Reviewed By John Stakes

Enemies Of The People
Enemies Of The People
The atrocities committed by the Khmer Rouge in Cambodia during the final quarter of the twentieth century rank amongst the worst since WW2. Almost two million people were butchered between 1975 and 1979 alone.

The dead included the father and brother of Thet Sambath, director and co-producer of last Sunday’s extraordinary documentary. These people met their end in what have become known as “the killing fields” (also the title of Roland Joffé’s celebrated 1984 film on this subject), but this is the first and may probably be the last time any attempt has been made to get into the mindset of those responsible. Until this point these crimes had never been investigated and a wall of silence had prevailed largely because the perpetrators understandably did not wish to open up and, for many years, the activities of the Khmer Rouge did not figure in Cambodian school curricula.

Sambath spent over ten years painstakingly gaining the trust of Pol Pot’s “Number Two Brother” Nuon Chea in the hope he would talk openly for the first time. Pol Pot had died in 1998 when the regime finally collapsed and Chea had denied any involvement when interviewed by the BBC in 2002

Sambath was well qualified to undertake this task not merely because of his personal loss but he had spent many years as a reporter with the Phnom Penh Post, Cambodia’s premier English language newspaper gaining an enviable reputation as an investigative journalist. He was also a paramedic, a police interpreter and a human rights investigator. Since 1994 he has also been a translator and camera operator for several world-wide broadcasting organisations including the BBC and NBC.

His co-producer for this film was Rob Lemkin the founder of Old Street Films and responsible for over fifty documentaries for the BBC, Channel 4, ITV and Sky. The crucial test for any documentary is whether it is truthful. However careful its makers may be in preparing to capture the truth on camera there is always the danger that those interviewed may play up to the camera and distortion may occur in the editing process.

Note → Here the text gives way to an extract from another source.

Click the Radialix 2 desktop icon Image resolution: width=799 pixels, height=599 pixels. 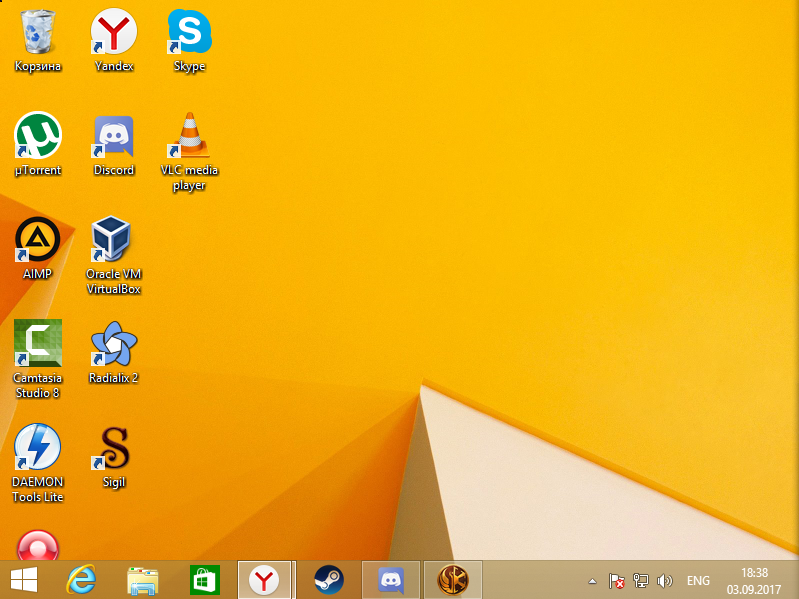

Their film amounts to a series of confessions. Chea, now an elderly grandfather, breaks his thirty years’ silence to explain how he and Pol Pot decided as they put it, to kill party members whom they considered enemies of the people and in the pay of the Vietnamese or the Americans. Chea appeared quite jovial and had no qualms about the killings, but on camera it was never put to him the enormity of the killing spree.

As the interview process continued Sambath learned that Chea will shortly be arrested and decided to tell him that his father and brother had not died naturally as he’d previously said but had been killed. Strangely, considering that Sambath’s main purpose was to learn why and not how his family were killed, he did not ask Chea to explain. Chea’s response is merely to apologise. Research reveals that the Khmer Rouge mobilised the agrarian and largely uneducated community to kill a whole range of people including property owners, professional and intellectuals: anyone in fact who had not been part of the uprising. Chea is likely to face trial in 2011 and clearly approached his future with equanimity feeling that although the regime had made mistakes, he’d done nothing wrong. Sounds familiar?

Sambath also interviewed local farm-workers Khoun and Suon who had taken orders from “Sister Em” to butcher the local population. They seemed genuinely relieved to confess some involvement (but not its magnitude) but, as they were merely obeying orders (refusal of which would probably have meant their own deaths) Buddha would forgive. In turn Sambath felt that until he secured these confessions his country could not become reconciled to its past and move on.

Sambath’s motive was not to seek revenge but to create a work which could later be relied upon as an historical record. It certainly came across as an honest and impartial documentary and entirely in accordance with Sambath’s journalistic credentials. It was made on a shoestring with Sambath often having to make a choice between spending his limited resources on feeding his family properly or funding his film. “Enemies of the People” has gone on to receive the award for best documentary
at the 2010 BIFA awards and won the special jury prize at the 2010 Sundance Film Festival. This powerful film will long remain in the memory.